Parliamentary question - E-2482/2008Parliamentary question
E-2482/2008

Effectiveness of compulsory licences and need to review that system

WRITTEN QUESTION E-2482/08
by Jean-Pierre Audy (PPE‑DE)
to the Commission

As a result of the Doha Declaration on trade and health of November 2001, supplemented by the 2003 Agreement, it was decided that the issuing of compulsory licences for patents should be possible when the applicant country was beset by serious public health problems. That provision of the Doha Declaration was transposed in Regulation (EC) No 816/2006[1] of the European Parliament and of the Council.

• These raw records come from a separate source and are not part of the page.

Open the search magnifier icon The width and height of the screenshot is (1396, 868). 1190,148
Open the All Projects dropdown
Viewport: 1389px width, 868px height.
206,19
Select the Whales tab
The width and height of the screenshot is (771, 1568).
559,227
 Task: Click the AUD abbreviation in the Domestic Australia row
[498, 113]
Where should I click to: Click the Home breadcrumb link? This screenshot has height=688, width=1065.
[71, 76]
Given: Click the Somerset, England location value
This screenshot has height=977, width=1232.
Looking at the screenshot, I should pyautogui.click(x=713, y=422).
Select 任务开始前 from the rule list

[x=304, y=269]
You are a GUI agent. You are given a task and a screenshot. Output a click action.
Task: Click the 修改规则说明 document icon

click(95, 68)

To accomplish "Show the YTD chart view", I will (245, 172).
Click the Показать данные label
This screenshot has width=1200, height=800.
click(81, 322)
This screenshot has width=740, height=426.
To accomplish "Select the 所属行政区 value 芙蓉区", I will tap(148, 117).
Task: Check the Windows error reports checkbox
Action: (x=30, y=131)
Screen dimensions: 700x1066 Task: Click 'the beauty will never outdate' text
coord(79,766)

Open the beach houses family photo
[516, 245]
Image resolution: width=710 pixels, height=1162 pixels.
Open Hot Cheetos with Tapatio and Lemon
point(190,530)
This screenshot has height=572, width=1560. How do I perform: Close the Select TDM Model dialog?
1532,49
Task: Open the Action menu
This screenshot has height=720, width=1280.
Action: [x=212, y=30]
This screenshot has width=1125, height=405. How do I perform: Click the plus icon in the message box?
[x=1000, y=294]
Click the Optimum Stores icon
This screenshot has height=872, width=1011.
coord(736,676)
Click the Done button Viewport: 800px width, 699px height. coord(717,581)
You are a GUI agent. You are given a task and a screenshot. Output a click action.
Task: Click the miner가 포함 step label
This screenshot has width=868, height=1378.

The aim is to enable — where a need exists for pharmaceutical products still covered by a patent in an importing country which qualifies for this system and which is experiencing public health problems but lacks manufacturing capacities — any authorised person to apply for a compulsory licence in order to manufacture those products and export them to the country concerned. However, the conditions that must be fulfilled before a compulsory licence can be granted still appear to be very restrictive in practice, and it may therefore be that those agreements are failing to fully resolve the issue of access to medicines in developing countries.

At a time when numerous problems concerning the counterfeiting of medicines are emerging, can the Commission take stock of the effectiveness of that system and of the guarantees provided for mitigating the risk of re-importation into developed countries and, more generally, of respect for intellectual property rights in this sector?

Would it not be appropriate to contemplate the introduction by the European Union of other mechanisms, more consistent with respect for intellectual property rights, for remedying the public health problems of developing countries?